I suspect there isn’t something like an objectively correct game-theoretic morality. The pragmatically best approach depends too much on what universe you’re in. Players can enforce weird equilibria in iterated Prisoner’s Dilemma. If you find yourself in a strange playing field, all sorts of irrational-looking strategies may be optimal. That being said, we can try to capture working principles for the situations we find we tend to get into, and hope they don’t generalize too badly.

Coalition Dynamics

I think of game-theoretic morality largely in terms of coalition dynamics. In some sense, the ideal outcome is for everyone to be on the same team, maximizing a combined utility function. Unfortunately, that’s not always possible. A pure altruist, who values everyone equally, is exploitable; unqualified altruism isn’t a winning strategy (or rather, isn’t always a winning strategy), even from the perspective of global coordination. A more pragmatic strategy is to give consideration to others in a way which incentivises joining your coalition. This often allows you to convince selfish agents to “grow the circle of empathy”, creating overall better outcomes through coordination.

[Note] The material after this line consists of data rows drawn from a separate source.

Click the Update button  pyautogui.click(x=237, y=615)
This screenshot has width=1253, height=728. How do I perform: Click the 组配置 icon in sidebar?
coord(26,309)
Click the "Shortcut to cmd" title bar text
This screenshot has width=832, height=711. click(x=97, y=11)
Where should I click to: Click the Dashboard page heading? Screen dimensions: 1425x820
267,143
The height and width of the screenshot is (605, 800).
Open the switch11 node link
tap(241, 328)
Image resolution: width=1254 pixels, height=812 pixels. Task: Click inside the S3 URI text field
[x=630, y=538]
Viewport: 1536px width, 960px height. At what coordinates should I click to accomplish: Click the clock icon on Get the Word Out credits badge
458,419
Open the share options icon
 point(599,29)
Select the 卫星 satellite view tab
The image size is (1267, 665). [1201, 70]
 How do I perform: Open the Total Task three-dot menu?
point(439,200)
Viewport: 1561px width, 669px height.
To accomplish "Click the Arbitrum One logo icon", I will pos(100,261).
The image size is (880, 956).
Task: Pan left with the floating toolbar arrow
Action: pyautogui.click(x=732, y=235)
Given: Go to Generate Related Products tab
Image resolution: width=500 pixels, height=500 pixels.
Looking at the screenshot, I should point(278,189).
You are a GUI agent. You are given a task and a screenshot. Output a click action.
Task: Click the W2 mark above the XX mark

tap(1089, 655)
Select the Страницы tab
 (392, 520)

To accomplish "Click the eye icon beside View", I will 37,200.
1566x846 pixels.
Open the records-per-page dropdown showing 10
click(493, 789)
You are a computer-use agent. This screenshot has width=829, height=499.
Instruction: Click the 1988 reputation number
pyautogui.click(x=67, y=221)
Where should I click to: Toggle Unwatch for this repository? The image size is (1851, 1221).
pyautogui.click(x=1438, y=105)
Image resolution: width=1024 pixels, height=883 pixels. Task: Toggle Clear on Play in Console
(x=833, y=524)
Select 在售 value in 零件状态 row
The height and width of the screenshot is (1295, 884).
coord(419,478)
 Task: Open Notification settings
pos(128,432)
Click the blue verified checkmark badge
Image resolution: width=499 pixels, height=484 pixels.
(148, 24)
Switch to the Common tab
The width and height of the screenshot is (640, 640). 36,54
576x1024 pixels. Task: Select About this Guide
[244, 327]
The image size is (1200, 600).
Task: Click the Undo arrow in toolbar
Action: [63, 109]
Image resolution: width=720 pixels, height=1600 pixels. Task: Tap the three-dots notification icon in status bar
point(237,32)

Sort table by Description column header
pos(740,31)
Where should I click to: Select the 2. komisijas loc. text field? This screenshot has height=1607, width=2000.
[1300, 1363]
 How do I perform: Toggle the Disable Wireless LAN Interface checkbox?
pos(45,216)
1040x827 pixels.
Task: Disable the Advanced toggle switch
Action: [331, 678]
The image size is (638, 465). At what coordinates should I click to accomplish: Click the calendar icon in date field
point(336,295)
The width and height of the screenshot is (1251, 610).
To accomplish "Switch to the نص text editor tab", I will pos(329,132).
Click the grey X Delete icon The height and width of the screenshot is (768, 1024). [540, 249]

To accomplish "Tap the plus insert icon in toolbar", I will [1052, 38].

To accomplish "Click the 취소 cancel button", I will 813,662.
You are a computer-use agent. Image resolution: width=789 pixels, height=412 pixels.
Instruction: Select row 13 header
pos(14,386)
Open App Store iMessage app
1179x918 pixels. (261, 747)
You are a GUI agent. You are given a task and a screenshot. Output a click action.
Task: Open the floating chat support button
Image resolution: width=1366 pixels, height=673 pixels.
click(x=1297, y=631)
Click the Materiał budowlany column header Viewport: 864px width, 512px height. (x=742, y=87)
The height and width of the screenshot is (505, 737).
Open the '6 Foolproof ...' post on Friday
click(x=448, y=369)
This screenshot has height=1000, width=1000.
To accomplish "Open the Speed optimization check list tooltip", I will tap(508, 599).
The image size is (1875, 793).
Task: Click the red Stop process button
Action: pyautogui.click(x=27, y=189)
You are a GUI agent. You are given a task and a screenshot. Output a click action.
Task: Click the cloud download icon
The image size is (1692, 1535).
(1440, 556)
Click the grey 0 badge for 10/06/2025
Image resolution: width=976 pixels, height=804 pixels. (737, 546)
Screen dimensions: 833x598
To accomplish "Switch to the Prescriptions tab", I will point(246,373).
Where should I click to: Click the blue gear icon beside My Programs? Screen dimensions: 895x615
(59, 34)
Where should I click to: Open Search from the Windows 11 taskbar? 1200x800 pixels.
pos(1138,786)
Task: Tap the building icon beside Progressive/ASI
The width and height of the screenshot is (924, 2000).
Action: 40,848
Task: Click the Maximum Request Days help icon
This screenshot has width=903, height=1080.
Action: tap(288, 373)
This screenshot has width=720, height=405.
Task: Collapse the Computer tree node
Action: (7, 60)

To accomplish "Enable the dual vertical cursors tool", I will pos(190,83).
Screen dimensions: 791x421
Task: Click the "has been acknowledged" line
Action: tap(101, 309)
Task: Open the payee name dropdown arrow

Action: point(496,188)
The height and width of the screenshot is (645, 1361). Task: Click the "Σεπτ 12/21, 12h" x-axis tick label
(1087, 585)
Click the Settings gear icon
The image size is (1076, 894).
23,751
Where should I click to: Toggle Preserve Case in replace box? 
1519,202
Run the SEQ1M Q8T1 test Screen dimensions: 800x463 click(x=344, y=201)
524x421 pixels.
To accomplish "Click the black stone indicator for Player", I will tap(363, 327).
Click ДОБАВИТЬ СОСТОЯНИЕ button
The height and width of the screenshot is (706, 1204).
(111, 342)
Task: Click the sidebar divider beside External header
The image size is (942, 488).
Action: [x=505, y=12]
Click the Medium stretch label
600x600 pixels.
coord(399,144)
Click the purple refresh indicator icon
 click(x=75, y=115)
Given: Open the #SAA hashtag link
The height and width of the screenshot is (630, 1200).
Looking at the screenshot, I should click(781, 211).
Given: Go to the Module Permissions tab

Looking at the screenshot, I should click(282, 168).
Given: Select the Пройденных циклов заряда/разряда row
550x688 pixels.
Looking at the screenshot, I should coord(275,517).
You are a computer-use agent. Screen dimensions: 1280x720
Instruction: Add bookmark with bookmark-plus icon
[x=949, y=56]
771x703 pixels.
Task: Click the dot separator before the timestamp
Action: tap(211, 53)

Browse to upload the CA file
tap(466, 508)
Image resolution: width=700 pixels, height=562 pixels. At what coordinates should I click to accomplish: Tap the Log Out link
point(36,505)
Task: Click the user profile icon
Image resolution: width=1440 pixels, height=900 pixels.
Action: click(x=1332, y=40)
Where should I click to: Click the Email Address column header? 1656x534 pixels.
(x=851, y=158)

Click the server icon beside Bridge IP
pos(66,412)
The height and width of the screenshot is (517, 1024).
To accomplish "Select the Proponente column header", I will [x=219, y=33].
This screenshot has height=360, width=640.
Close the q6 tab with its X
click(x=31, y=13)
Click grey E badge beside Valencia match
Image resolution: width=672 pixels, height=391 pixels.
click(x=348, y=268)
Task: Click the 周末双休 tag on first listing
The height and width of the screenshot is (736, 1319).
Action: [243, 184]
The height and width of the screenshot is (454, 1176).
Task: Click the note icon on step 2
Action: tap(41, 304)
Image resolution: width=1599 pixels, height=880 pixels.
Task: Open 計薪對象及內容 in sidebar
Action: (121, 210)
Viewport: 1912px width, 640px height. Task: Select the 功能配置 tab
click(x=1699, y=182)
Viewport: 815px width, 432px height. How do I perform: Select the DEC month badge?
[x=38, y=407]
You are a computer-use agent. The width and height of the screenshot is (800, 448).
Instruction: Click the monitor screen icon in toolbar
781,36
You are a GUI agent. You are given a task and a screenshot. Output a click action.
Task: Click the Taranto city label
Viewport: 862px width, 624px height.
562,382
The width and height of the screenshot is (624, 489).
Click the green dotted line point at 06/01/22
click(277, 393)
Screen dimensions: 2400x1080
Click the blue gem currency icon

This line of thinking leads to things like Nash bargaining and Shapley value. Everyone in the coalition coordinates to provide maximum value to the coalition as a whole, but not treating everyone equally. Members of the coalition are valued based on their contribution to the coalition. If you want the setup to be more egalitarian, that’s a matter of your values (which your coalition partners should take into account), but it’s not part of the ideal game-theoretic morality.

This point is similar to Friendship is Utilitarian. Even if you have egalitarian altruistic goals, and even if your potential allies don’t, it can be overall better to form alliances in which you help the people who you expect will help you most in return.

If this sounds a little too cold-hearted, there’s probably a good reason for that. When I said “things like Nash bargaining and Shapely value”, I was purposefully leaving things open to interpretation. I don’t know what the right formal model of what I’m talking about is. I suspect there’s some use for extending benefit of the doubt, in general. For example, in Prisoner’s Dilemma, if your strategy is to estimate the probability p that the other person will cooperate and then cooperate with probability p yourself, the result is unstable when playing with other similar agents. However, if you cooperate with probability p+0.001, then both people are trying to be a little more cooperative than the other. You’ll cooperate 100% of the time with others following the same strategy, while sacrificing very little in other situations. Common knowledge that you’ll extend a little more trust than is “strictly justified” can go a long way!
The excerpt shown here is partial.